Working with researchers workshop
Our third workshop of 2016 introduced patient groups to the ways they can work with researchers.
The ultimate aim of rare disease patient groups and charities is to find a cure for their conditions. Research holds the key for the future of millions of patients and their families; it is hope for the future. And patient groups and charities play a critical role in ensuring this research takes place and is appropriate to patient needs.
However, when you are starting out with a patient group, it can be difficult to see how you can fit into the research process and how to go about supporting research. To this end, we at Findacure organised our eleventh training workshop on the topic of how rare disease patient groups can work with researchers this past Friday.
The event was opened by Flóra Raffai, our Executive Director, who provided a brief overview of Findacure and our work building the rare disease community to drive research and develop treatments.
Sara Ellis - Head of Member Engagement and Communications, AMRC
The first speaker of the workshop was Dr Sara Ellis from the Association of Medical Research Charities (AMRC), who introduced the concept of peer review and how patient groups can utilise peer review to make sure they support the best possible science. Sara stressed that while patients and advocates are often experts in their own conditions, they will not be experts on specific research projects or the latest research processes. As a result, it is important for patient groups to seek independent advice to review research projects to ensure they support the projects most appropriate to their research aims. Sara also outlined some key principles of peer review and developing a charity research strategy.
Heather Band - Scientific Officer, BDFA
We then heard our first case study of the afternoon, from Heather Band at the Batten Disease Family Association (BDFA). Heather outlined the challenges of Batten disease and the research strategy BDFA had to develop to try and address the different research priorities of patients. She stressed that even those patient groups that only have a few thousand pounds to give to research can have a large impact, specifically by supplementing university funding for PhD students or by funding an ‘expert day’ to bring together researchers and promote new collaborations.
Prof David White - Cavernoma Alliance UK
After a short break of hot drinks and snacks, we came together again to listen to our second case study from Prof David White at Cavernoma Alliance UK (CAUK). David shared CAUK’s experience developing a research strategy using the ‘James Lind Alliance Priority Setting Partnership’ process. This process saw the CAUK team consult with patients, clinicians, and other charities to identify the ‘unknown unknowns’ about cavernomas to understand what top research priorities need to be for the charity. The benefit of developing such a strategy is to truly understand what is important to the community, develop new clinical contacts, and create impetus for researchers to answer the questions.
Dr Jutta Roth - Oxford Rare Disease Initiative (ORDI)

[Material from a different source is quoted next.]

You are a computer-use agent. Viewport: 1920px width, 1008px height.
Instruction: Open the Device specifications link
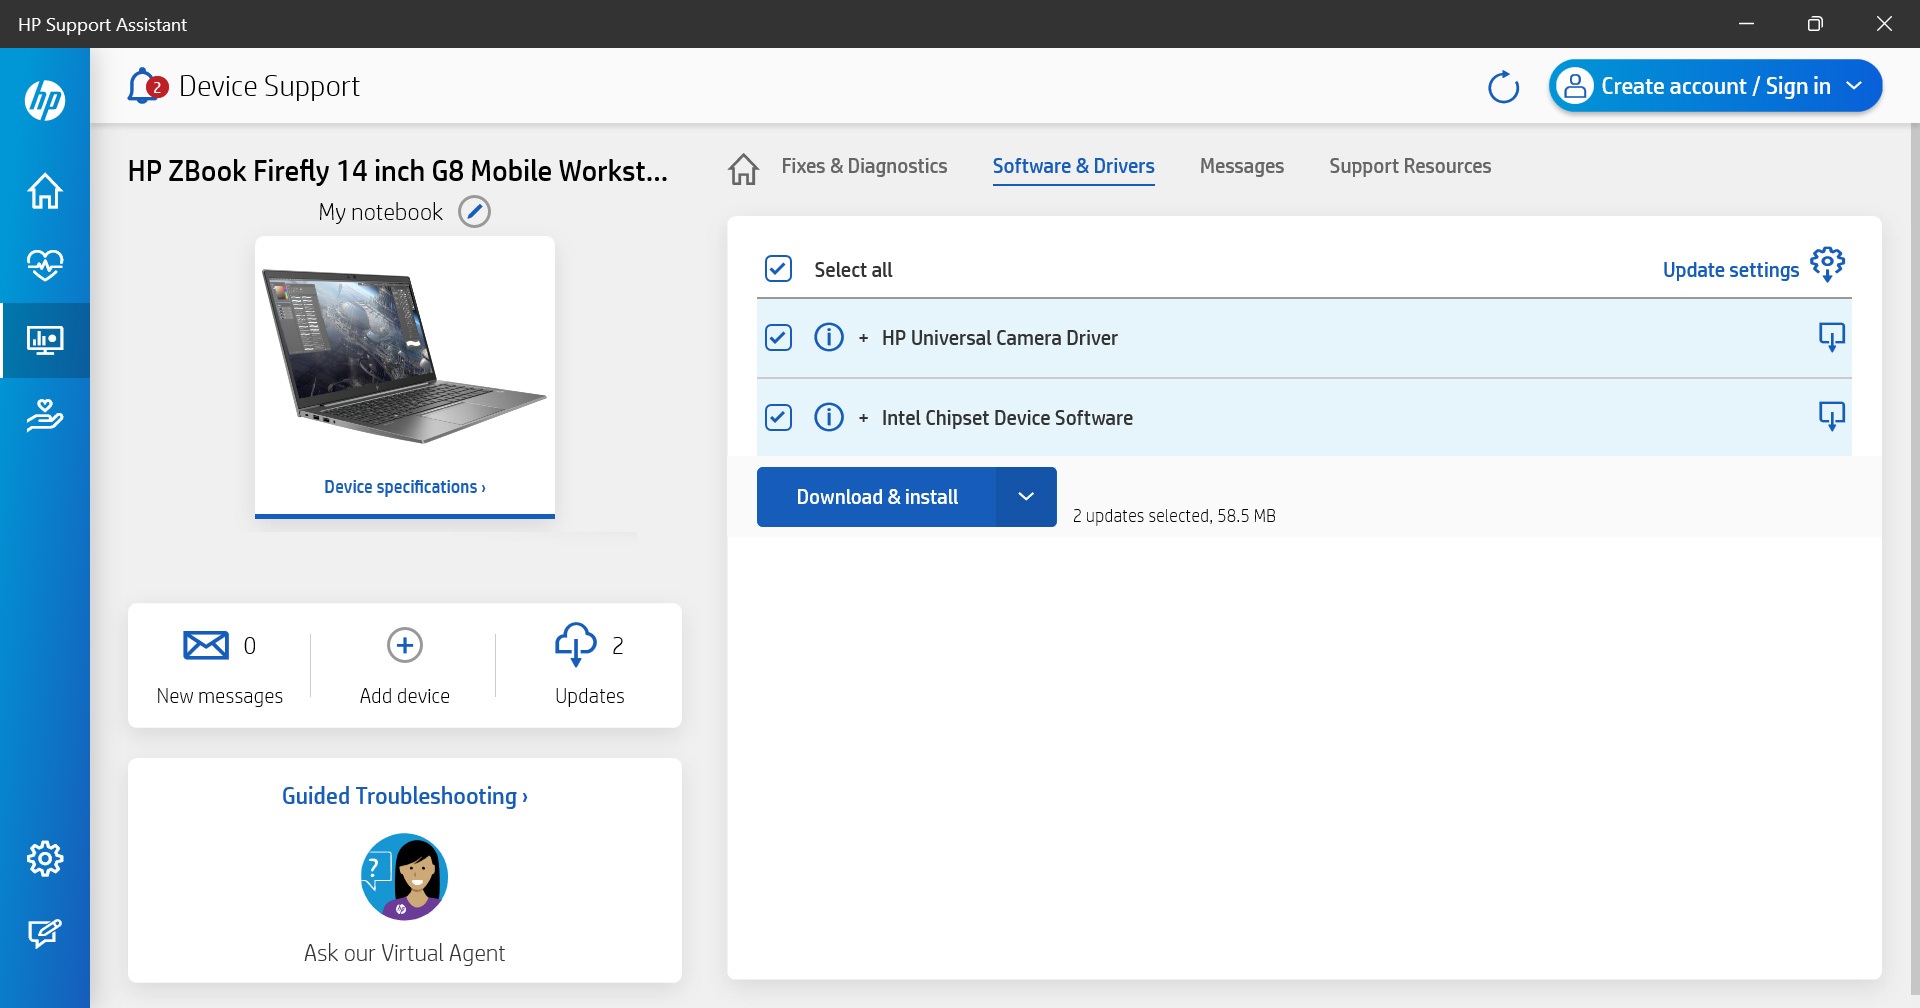(404, 487)
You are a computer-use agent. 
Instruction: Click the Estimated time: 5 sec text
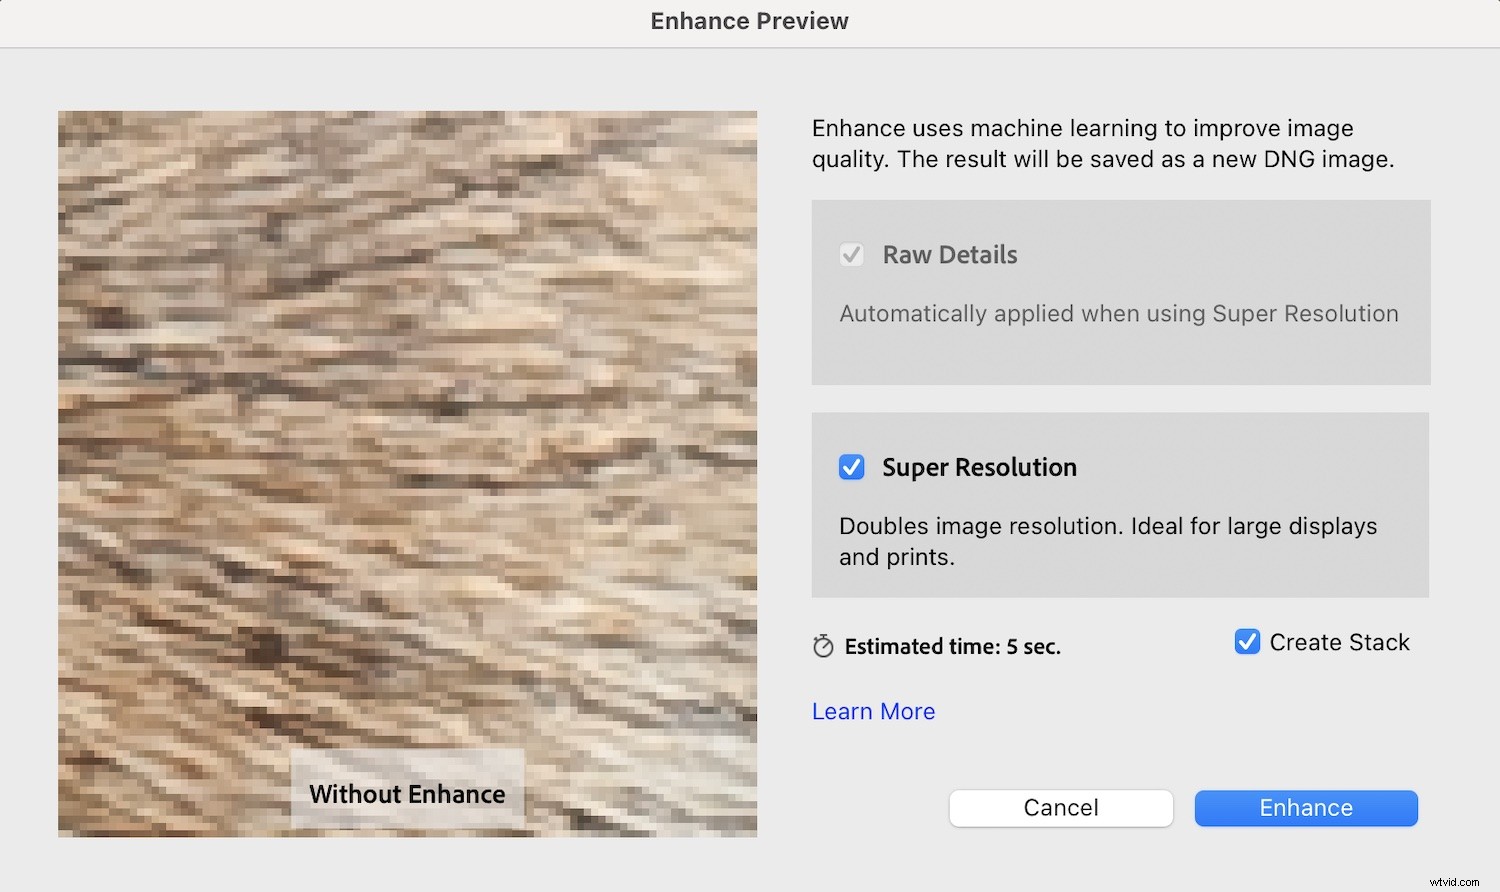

Our final presentation was from Dr Jutta Roth at the Oxford Rare Disease Initiative. Jutta presented from the researcher perspective, stressing that patient groups bring significant value to research projects. Patients can create new collaborations and provide expertise on patient needs and patient experiences. Jutta also introduced the Oxford Rare Disease Initiative, a new network to bring together the 250 researchers at the University of Oxford and the Oxford University Hospitals Foundation Trust that work on over 300 rare diseases.
The day finished with a panel discussion session and a bit more networking. We would like to thank all our fantastic speakers and delegates for joining us, as well as White & Case LLP for the lovely venue and catering.